Islam, Finanztechnik, Recht & Philosophie

Abu Bakr Rieger

Islam, Finanztechnik, Recht & Philosophie

Gelenkte Empörung

Zu den wenigen Köpfen, die auch in Krisenzeiten eine eigenständige Gedankenführung bevorzugen, gehört sicherlich der sturmerprobte Peter Scholl-Latour. In seinem neuen Buch „Der Weg in den neuen kalten Krieg“ wiederholt er seine bekannte Skepsis gegenüber der Existenz eines global vernetzten Super-Terrornetzwerkes, einer de facto – so Scholl-Latour – ziemlich „kunterbunten Assoziation teuflischer Übeltäter“.

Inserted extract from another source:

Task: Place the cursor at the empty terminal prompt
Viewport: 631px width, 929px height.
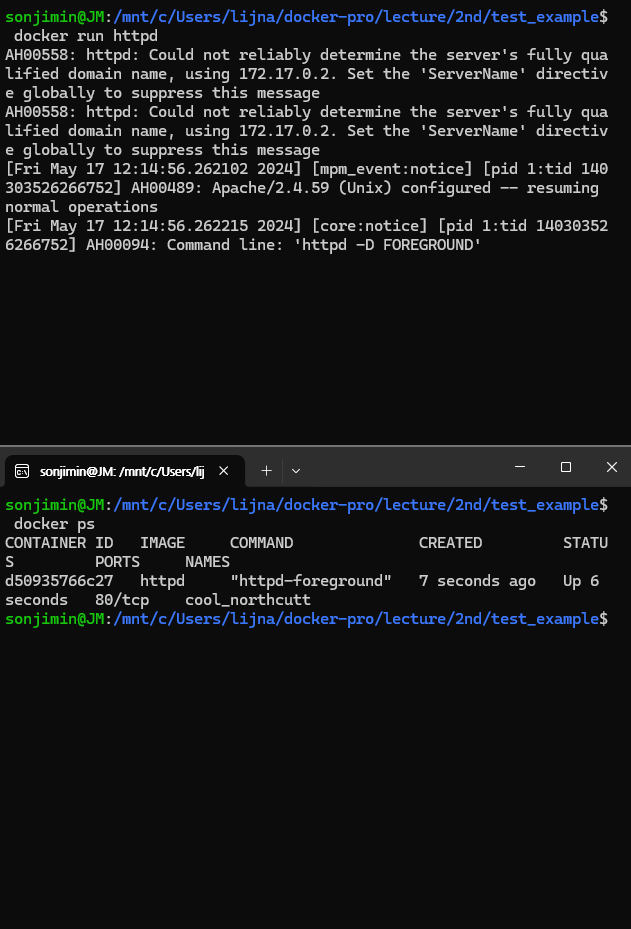Action: coord(613,618)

Scholl-Latour erinnert auch an die wichtige Feststellung Brzezinskis, des ehemaligen Sicherheitsberater des US-Präsidenten Carter, dass man mit dem Wort „Terrorismus“ keinen Gegner definieren kann, sondern nur eine Form der Kriegsführung. Diese Art der Kriegsführung, modern und nihilistisch, wenden Staaten (man denke nur an Gladio), linke oder rechte Ideologen, religiöse Eiferer oder sonstige Desperados seit Jahrzehnten gleichermaßen an.

Halten wir also fest: Es gibt leider muslimische Terroristen, aber sicher keinen islamischen Terrorismus. Terrorismus ist eine Art der Kriegsführung, die notwendigerweise mit dem islamischen Recht bricht, also einen ideologisierten oder unwissenden Attentäter voraussetzt. Es bleibt die Frage, zu wessen Gunsten, die modernen Partisanen, die nach Carl Schmitt „irregulär“ vorgehen und nach der klassischen Definition einen geheimnisvollen „Dritten“ als Unterstützer haben, kämpfen.

Der aktuelle Terror in Bombay, gekennzeichnet durch das sinnlose und „rauschartige“ Töten von Unschuldigen, liefert eine neue Vorlage für die Gegner des Islam, die Muslime und Terror ganz gerne einfach gleichsetzen würden. Schon jetzt herrscht durch die Verwendung von Assoziationsketten in den Massenmedien, auch für die Muslime in Europa, ein Klima verbreiteter Einschüchterung. Die Kennzeichnung als „Islamist“ – ein vager Begriff ohne klare Definiton – geht mit der sozialen Verbannung einher.

Gleichzeitig beginnt die Amtszeit Obamas mit einem spektakulären Akt, der sich auch ganz gut als weiterer – durch kein Rechtsmittel prüfbarer – Vollstreckungstitel für allerlei geopolitische Strategien und Machenschaften auf dem eurasischen Kontinent eignet.

In Indien ist die abgründige Geschichte des Terrors übrigens einigermaßen komplex und unübersichtlich. Der sogenannte „Weltrat der Hindus“ war einer der treibenden Kräfte beim Terror 2002 im Bundesstaat Gujarat, bei dem etwa 3.000 Muslime abgeschlachtet wurden. Abgesegnet war die Aktion vom BJP-Ministerpräsidenten Narendra Modi. Nachdem das investigative Nachrichtenmagazin „Tehelka“ seine Rolle öffentlichkeitswirksam aufgedeckt hatte, wählte ihn sogar die Mehrheit der Wähler – ohne Proteste der Weltöffentlichkeit – in Gujarat erneut ins Amt. Wen wundert es, dass weder der Weltrat der Hindus noch andere extremistische Hindu-Organisationen, sich auf der indischen Terrorliste finden.

Beobachter vermuten, dass ihre Organisationen mehrere Millionen Mitglieder zählen und gute Verbindungen in die indische Oberschicht haben.